** Source document **
- - - - - - -
506 F2d 401 United States v. Newell
506 F.2d 401
UNITED STATES of America, Plaintiff-Appellee,
Sharon Maria NEWELL and Maria del Socorro Franco Guerra,
United States Court of Appeals, Fifth Circuit.
Jan. 9, 1975, Rehearing and Rehearing En Banc Denied March 4, 1975.
Roberto J. Yzaguirre, Knox Jones, McAllen, Tex., for defendants-appellants.
Anthony J. P. Farris, U.S. Atty., Edward B. McDonough, Jr., James R. Gough, Mary L. Sinderson, Asst. U.S. Attys., Anna E. Stool, Atty., Dept. of Justice, Houston, Tex., for plaintiff-appellee.
Appeal from the United States District Court for the Southern District of Texas.
Before TUTTLE, WISDOM and GOLDBERG, Circuit Judges.
TUTTLE, Circuit Judge:
Sharon Maria Newell and Maria del Socorro Franco Guerra appeal their convictions for one count each of knowingly and intentionally possessing, with intent to distribute, marijuana, a Schedule I controlled substance, in violation of 21 U.S.C. 841(a)(1). They contend that the search during which the marijuana was discovered violated their rights under the Fourth Amendment of the United States Constitution.
- - - - - - -
** Dataset extract **
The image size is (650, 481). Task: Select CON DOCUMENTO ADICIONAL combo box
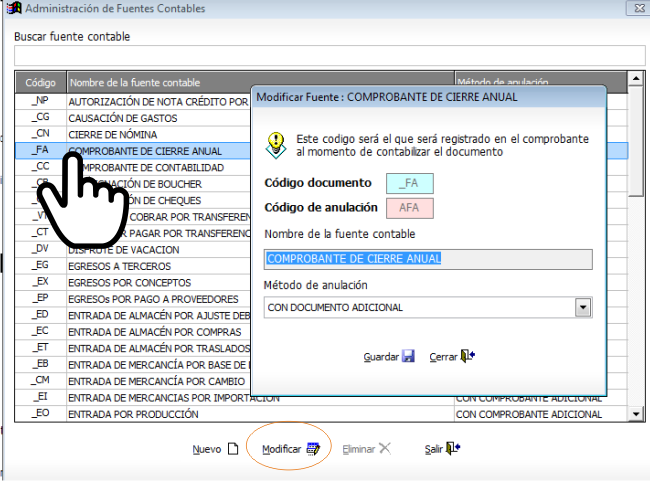coord(428,308)
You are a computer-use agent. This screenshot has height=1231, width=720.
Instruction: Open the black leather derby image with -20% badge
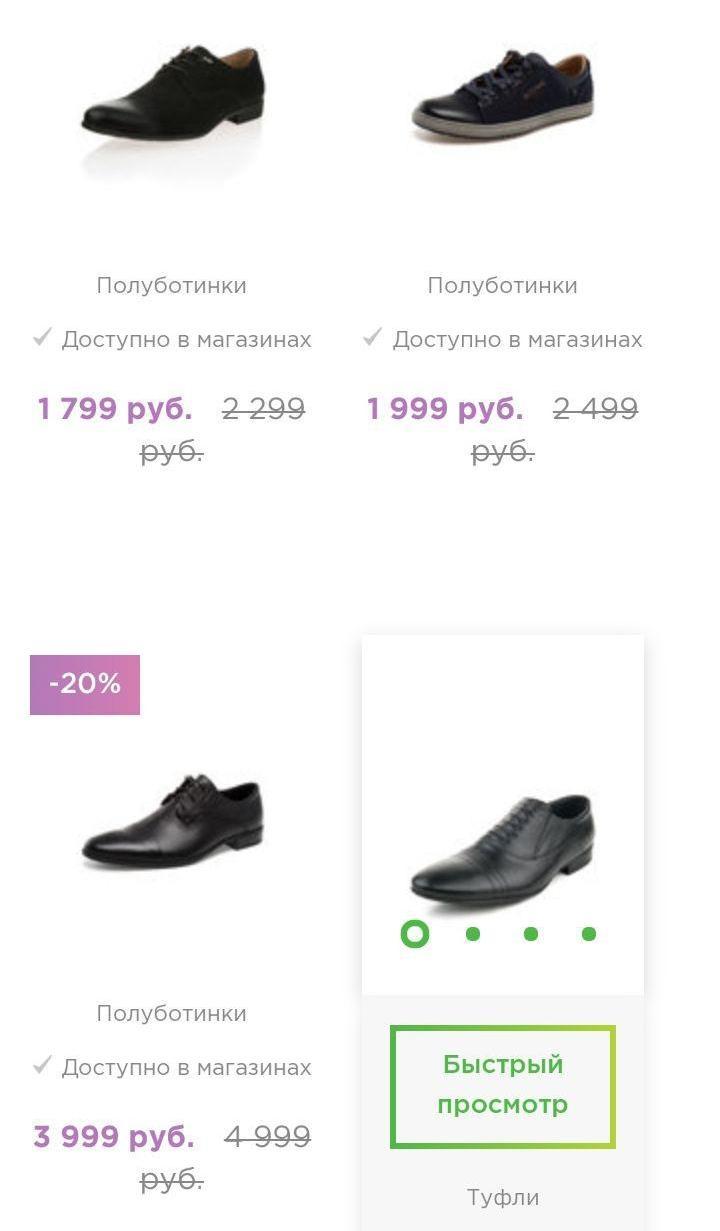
- - - - - - -
** Exercise task 1 **
In the court opinion, which statute were Newell and Guerra convicted of violating?
** Exercise task 2 **
Resume the court opinion on the Newell and Guerra appeal, writing on from its last sentence.

** Exercise answer 1 **
21 U.S.C. 841(a)(1)

** Exercise answer 2 **
We agree and therefore reverse their convictions.
'As is usual in the search and seizure area, the particular factual setting is of critical importance to the disposition of this case.' United States v. Bursey, 491 F.2d 531, 532 (5th Cir. 1974). The facts of this case are simple and undisputed.
The appellants were driving a latemodel passenger automobile bearing Starr County, Texas, license plates north on Texas Highway 16 in the early evening of March 3, 1973. Agent Jose E. Garza of the United States Border Patrol, who was driving south on Highway 16 at the same time, noticed the appellants' car a few miles south of Hebronville, Texas, and made a u-turn to pursue it. The Agent lost sight of the appellants' vehicle in the heavy Saturday evening traffic, but re-sighted it approximately one-half hour later, at 8:30 p.m., at a point four miles north of Hebronville on Highway 16.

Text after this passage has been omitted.